In Valeri’s gym, we saw typical equipment...weights, exercise machines, ropes, etc. But what was not “typical” was the boys he brought out to demonstrate the work he does.
It’s one thing to see big weightlifter types toss around kettle bells, bust up concrete with their bare hands, or take a punch to the gut without flinching. But when you watch a bunch of scrawny 16-year old boys do all those things and more, you see what true strength really is.
Valeri trains not only the bodies of his students, but their minds and hearts as well. His aim is not to create an army of ultra-macho muscleheads. It is to infuse a sense of inner strength and confidence that will allow them to go into the world in whatever profession they choose and excel.
It’s a reminder that the gospel is proclaimed not through what the world views as strength and power, but what it often views as weakness.
(Check out the video below for a brief sample of what Valeri's students are doing.)
3. Vulnerability is foundational to great relationships. If I can sum up my feelings of being a foreigner in a different culture in one word, it would be vulnerable. Not being able to read directional signs, understand someone’s question, or know what cultural norms are called for in a given situation can be incredibly scary. I learned very quickly that I had to not only rely on our amazing team of interpreters, but also pay attention and try to learn from them. I was completely and utterly vulnerable, and they were literally my lifeline.
It was out of that vulnerability, though, that I learned something about creating deep, authentic relationships. I can’t remember a time when I have become so close so quickly with any single person or group of people as I did with the gifted young women who served us so well and so selflessly. Even though we only spent a few days together, I can honestly count those with whom I spent the most time--Tanja, Alex and Anya--among my very close, life-long friends.
I think that sense of vulnerability may have also helped forge relationships with some of the students in the ministry center. As you can imagine, when kids have been abandoned by their families to live an institutionalized life, it’s very difficult for them to trust people.

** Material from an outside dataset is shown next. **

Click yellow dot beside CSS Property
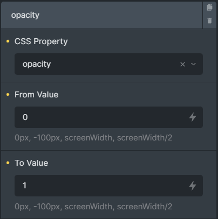This screenshot has height=219, width=218. click(8, 41)
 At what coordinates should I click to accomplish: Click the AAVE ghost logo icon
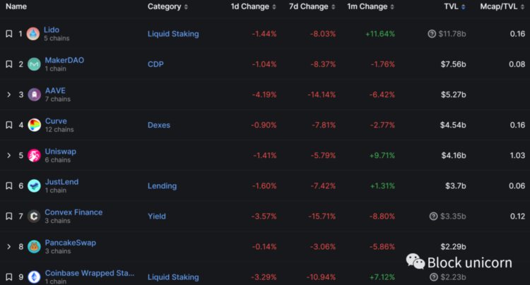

If I’d have come in with an attitude of the American hero sweeping in to save them from themselves, I would have been met with cold indifference at best, or, more likely, downright hostility. It was only through a position of vulnerability that I could approach them, and make them comfortable with approaching me.
I wonder if maybe one of the most under-appreciated qualities of Jesus was his vulnerability. I think sometimes we look at his miraculous power over nature, sickness and death, and forget how vulnerable he allowed himself to become in donning the mantle of humanity in the first place, in risking everything to approach the people whom society had utterly marginalized, and in enduring the humility of the cross to give all people resurrection life.
I’m sure this won’t be the end of my writing about my experiences with the beautiful people of Russia, but it is the end of this particular series of blog posts. To close, I'd like to share with you a poem I wrote to express my heart for the amazing city of Ivanovo and her incredible people.
Thanks for taking this little journey with me. I hope you’ve enjoyed it!